The five-star boutique hotel now offers 53 rooms, a spa, indoor and outdoor swimming pools, three restaurants, eight villas, a hammam, a jacuzzi, a barbershop, a training room, and 200 square meters of meeting rooms – entirely conceived by Marcelo Joulia, “to revive the glorious past of this building.”
During their research, Naço Achitectures found original postcards, on which the old logo could be seen. It set the tone for the design, its large O and geometric shape becoming one of the visual components of the new interior decoration and being integrated into the designs of carpets, bedroom walls, and even the security guard’s uniforms.
The original 1930s caged elevator, antique chandeliers, grand staircase, and restored arches – witnesses to the hotels’ glory days – remain faithful to its memory, a subtle reminder of the past, which runs through the restoration.
The hotel entrance heralds a grand decoration composed of wood and natural stone, expanding surfaces with large old-fashioned mirrors, and transparency with open windows to enjoy the brightness of spaces such as the bar, brasserie, and lobby.

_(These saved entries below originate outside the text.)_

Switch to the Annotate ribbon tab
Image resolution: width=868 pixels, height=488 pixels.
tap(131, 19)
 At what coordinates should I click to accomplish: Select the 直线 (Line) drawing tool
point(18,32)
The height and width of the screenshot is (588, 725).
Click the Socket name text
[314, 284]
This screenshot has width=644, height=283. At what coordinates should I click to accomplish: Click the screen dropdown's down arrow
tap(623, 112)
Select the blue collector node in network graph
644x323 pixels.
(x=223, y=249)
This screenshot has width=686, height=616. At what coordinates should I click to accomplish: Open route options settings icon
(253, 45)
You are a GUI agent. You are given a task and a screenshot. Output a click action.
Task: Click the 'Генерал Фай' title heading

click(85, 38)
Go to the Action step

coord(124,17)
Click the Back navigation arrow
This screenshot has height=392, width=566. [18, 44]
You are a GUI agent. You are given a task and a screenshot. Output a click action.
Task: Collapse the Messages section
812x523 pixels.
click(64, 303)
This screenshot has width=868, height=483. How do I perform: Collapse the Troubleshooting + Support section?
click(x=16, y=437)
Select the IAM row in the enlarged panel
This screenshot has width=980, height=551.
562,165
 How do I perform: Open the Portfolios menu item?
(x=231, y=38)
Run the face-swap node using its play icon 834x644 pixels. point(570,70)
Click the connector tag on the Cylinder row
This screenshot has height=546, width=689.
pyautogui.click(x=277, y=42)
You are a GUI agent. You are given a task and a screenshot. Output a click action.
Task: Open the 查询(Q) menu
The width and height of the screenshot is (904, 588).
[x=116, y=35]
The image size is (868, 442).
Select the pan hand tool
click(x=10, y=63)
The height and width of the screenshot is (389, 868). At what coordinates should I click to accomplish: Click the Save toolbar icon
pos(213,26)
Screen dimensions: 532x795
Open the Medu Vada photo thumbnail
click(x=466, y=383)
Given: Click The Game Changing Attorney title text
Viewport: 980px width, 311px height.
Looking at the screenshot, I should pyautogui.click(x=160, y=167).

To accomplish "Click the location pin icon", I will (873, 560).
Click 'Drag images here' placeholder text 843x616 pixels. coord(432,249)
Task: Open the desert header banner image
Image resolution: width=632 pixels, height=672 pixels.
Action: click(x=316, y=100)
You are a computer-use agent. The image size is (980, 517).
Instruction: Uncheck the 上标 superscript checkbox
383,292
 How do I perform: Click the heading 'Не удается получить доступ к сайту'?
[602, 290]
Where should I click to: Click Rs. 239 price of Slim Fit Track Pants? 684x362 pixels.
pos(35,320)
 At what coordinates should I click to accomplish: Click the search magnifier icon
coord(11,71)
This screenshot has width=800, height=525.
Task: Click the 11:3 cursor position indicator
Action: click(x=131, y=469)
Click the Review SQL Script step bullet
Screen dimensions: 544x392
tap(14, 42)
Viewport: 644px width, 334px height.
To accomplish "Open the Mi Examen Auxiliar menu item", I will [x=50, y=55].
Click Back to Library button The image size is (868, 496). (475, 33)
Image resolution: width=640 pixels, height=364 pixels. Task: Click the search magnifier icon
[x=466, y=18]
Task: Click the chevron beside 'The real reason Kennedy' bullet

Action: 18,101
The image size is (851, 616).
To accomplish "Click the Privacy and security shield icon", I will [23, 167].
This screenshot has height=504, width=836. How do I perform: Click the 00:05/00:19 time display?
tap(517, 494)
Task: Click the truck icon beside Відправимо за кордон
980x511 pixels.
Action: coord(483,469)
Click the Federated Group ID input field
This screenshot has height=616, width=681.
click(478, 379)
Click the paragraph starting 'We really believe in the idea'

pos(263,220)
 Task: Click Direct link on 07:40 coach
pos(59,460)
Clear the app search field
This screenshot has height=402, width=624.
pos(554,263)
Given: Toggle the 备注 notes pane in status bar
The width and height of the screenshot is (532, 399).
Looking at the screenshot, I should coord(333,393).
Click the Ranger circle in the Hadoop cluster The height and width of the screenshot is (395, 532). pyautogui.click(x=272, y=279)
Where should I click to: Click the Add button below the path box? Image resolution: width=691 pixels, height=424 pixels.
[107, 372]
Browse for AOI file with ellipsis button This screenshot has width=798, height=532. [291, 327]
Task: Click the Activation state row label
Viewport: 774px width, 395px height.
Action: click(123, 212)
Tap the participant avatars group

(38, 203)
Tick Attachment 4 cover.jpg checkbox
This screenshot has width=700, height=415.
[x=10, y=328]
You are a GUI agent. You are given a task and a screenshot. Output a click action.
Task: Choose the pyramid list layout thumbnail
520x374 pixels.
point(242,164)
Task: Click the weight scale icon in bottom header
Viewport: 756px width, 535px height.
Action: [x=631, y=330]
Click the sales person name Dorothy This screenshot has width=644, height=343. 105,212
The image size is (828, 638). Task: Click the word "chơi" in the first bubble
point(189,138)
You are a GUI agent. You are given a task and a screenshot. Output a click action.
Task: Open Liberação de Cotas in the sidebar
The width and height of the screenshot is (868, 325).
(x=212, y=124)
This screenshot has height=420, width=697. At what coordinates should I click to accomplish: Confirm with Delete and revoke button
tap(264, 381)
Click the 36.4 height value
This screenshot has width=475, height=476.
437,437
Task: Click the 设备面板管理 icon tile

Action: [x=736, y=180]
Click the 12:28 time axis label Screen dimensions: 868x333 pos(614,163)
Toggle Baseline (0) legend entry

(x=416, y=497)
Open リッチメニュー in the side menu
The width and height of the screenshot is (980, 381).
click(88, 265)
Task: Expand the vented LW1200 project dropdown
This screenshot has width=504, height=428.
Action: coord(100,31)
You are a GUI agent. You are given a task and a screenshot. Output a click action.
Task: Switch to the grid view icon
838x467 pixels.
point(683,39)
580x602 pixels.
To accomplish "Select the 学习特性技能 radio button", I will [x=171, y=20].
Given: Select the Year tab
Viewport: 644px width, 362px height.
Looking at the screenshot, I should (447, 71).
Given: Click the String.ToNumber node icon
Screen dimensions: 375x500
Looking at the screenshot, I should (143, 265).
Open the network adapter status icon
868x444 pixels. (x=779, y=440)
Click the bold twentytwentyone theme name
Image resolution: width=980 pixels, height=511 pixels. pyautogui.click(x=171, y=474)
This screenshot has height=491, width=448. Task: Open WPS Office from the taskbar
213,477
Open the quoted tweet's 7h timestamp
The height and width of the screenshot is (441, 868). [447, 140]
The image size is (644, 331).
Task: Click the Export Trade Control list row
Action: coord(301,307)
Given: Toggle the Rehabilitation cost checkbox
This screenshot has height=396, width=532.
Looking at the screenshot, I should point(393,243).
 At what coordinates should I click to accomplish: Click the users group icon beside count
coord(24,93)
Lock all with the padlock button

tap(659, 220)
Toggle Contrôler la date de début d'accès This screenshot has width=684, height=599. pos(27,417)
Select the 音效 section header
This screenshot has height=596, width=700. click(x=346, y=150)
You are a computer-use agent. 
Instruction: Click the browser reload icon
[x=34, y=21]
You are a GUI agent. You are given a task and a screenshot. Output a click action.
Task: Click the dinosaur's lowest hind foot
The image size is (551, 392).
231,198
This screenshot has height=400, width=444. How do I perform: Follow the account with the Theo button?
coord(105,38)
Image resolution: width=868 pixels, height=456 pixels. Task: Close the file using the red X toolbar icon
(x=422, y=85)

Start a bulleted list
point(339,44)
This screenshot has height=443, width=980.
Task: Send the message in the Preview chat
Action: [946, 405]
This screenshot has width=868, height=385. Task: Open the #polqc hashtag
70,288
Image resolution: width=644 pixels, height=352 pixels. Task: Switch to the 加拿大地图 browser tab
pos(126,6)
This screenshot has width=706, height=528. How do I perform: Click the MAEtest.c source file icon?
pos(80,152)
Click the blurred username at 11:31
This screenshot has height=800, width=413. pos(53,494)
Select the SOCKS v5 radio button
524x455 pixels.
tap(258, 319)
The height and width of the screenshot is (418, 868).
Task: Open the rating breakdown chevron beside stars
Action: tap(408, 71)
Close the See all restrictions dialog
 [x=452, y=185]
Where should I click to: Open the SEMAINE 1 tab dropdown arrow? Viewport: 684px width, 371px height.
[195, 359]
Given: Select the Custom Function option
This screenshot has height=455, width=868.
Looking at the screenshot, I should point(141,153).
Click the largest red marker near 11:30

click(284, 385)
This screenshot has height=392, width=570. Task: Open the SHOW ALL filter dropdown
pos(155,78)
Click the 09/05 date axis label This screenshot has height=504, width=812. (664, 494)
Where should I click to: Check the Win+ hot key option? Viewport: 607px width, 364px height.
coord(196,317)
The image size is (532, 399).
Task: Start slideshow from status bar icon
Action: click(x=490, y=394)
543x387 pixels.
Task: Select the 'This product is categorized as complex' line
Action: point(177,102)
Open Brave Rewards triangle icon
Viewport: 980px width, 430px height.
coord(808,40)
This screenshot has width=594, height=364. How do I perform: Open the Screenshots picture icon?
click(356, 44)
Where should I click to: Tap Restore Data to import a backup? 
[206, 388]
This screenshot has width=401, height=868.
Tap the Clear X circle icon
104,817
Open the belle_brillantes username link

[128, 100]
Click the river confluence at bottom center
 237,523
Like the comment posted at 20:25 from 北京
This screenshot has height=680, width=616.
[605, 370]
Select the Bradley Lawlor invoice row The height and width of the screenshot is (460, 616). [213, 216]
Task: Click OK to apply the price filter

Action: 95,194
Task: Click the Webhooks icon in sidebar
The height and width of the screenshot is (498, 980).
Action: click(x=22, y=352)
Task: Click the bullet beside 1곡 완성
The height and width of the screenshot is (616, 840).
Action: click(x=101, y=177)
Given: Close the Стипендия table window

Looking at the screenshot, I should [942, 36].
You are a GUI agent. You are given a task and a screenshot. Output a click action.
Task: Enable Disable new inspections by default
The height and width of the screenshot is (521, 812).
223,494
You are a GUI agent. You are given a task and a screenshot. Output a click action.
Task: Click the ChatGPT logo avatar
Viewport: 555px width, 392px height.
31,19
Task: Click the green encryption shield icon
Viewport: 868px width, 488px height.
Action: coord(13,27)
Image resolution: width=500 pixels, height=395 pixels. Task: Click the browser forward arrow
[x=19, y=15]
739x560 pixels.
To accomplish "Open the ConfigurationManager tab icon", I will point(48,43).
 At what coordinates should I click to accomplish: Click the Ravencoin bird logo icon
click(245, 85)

The reception and seminar areas overlook the garden, where pathways have been remodeled and planting embellished. Drystone walls, pavilions and bodegas, fountains, hidden courtyards, paths and passages, and old trees – including the symbolic tree of the hotel, the Ginkgo Biloba – conspire to make The Imperator’s 1020-square-meter garden a veritable oasis of peace and sunshine.
In each of the bedrooms (which are named after illustrious former occupants such as Ava Gardner, Jean Cocteau, Ernest Hemingway, Salvador Dali, Picasso, and Cocteau), Joulia has paired neutral colors, such as the beige and white used on the velvet armchairs, with brighter pops, seen in the leather headboards and carpets. Visitors can choose between a view of Place Aristide Briand or the tranquil hotel garden.
The bedrooms and bathrooms are separated by a porthole-shaped sliding mirror, to bring a sense of the nautical. Bathrooms are fully-clad with natural stone and both spaces feature accents of indulgent materials such as brass and marble.
Works by various artists populate the spaces: Guy Bareff’s works of earthenware, Jean-Pierre Formica’s sculptures, lanterns from the designer Marco Marino, sofas by the artist Thierry Carretero, fabric paintings by Claude Viala, the ceramic tiles of Anna Maria Vasco, and the sculptures of 36 recyclab. In each room, a drawing by Marcelo Joulia records the transformation that it has undergone.
What: Hotel Imperator
Where: 15 Rue Gaston Boissier, Nimes, France, 30000
How much: From $109 per night
Highlights: Original 1929 Art Deco façade offset by striking modern interior
Design draw: Carré d’Art, Nîmes’ contemporary art museum, with a glass façade designed by Lord Norman Foster, is right opposite.